- _DIRECTIONS FOR THIS TASK_: Send back the records in full, character for character.

*** Opening of PROVIDED ENTRIES ***

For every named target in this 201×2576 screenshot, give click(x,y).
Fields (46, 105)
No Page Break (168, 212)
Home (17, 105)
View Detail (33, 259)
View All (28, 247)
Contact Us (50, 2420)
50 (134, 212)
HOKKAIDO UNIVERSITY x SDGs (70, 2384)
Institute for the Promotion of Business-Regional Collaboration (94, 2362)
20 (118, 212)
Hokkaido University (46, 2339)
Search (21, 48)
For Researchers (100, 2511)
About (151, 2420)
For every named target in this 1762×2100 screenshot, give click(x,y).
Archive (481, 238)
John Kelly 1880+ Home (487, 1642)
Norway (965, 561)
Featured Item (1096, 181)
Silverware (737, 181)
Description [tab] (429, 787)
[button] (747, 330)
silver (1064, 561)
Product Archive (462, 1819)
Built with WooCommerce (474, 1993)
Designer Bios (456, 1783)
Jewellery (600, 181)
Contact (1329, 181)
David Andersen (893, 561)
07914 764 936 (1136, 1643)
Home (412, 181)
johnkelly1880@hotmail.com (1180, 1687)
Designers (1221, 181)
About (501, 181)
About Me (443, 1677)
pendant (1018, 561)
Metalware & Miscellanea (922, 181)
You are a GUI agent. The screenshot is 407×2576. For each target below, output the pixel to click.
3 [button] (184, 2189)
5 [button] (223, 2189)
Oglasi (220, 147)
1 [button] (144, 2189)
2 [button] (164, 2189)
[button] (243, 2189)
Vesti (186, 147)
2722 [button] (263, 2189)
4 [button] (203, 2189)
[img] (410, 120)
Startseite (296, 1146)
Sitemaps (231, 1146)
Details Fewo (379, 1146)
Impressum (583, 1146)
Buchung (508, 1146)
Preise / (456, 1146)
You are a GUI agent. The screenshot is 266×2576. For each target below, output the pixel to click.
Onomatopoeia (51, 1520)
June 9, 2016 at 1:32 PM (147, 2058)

*** Close of PROVIDED ENTRIES ***

- _SOLUTION BELOW_:
For every named target in this 201×2576 screenshot, give click(x,y).
Fields (46, 105)
No Page Break (168, 212)
Home (17, 105)
View Detail (33, 259)
View All (28, 247)
Contact Us (50, 2420)
50 (134, 212)
HOKKAIDO UNIVERSITY x SDGs (70, 2384)
Institute for the Promotion of Business-Regional Collaboration (94, 2362)
20 (118, 212)
Hokkaido University (46, 2339)
Search (21, 48)
For Researchers (100, 2511)
About (151, 2420)
For every named target in this 1762×2100 screenshot, give click(x,y).
Archive (481, 238)
John Kelly 1880+ Home (487, 1642)
Norway (965, 561)
Featured Item (1096, 181)
Silverware (737, 181)
Description [tab] (429, 787)
[button] (747, 330)
silver (1064, 561)
Product Archive (462, 1819)
Built with WooCommerce (474, 1993)
Designer Bios (456, 1783)
Jewellery (600, 181)
Contact (1329, 181)
David Andersen (893, 561)
07914 764 936 (1136, 1643)
Home (412, 181)
johnkelly1880@hotmail.com (1180, 1687)
Designers (1221, 181)
About (501, 181)
About Me (443, 1677)
pendant (1018, 561)
Metalware & Miscellanea (922, 181)
You are a GUI agent. The screenshot is 407×2576. For each target below, output the pixel to click.
3 [button] (184, 2189)
5 [button] (223, 2189)
Oglasi (220, 147)
1 [button] (144, 2189)
2 [button] (164, 2189)
[button] (243, 2189)
Vesti (186, 147)
2722 [button] (263, 2189)
4 [button] (203, 2189)
[img] (410, 120)
Startseite (296, 1146)
Sitemaps (231, 1146)
Details Fewo (379, 1146)
Impressum (583, 1146)
Buchung (508, 1146)
Preise / (456, 1146)
You are a GUI agent. The screenshot is 266×2576. For each target below, output the pixel to click.
Onomatopoeia (51, 1520)
June 9, 2016 at 1:32 PM (147, 2058)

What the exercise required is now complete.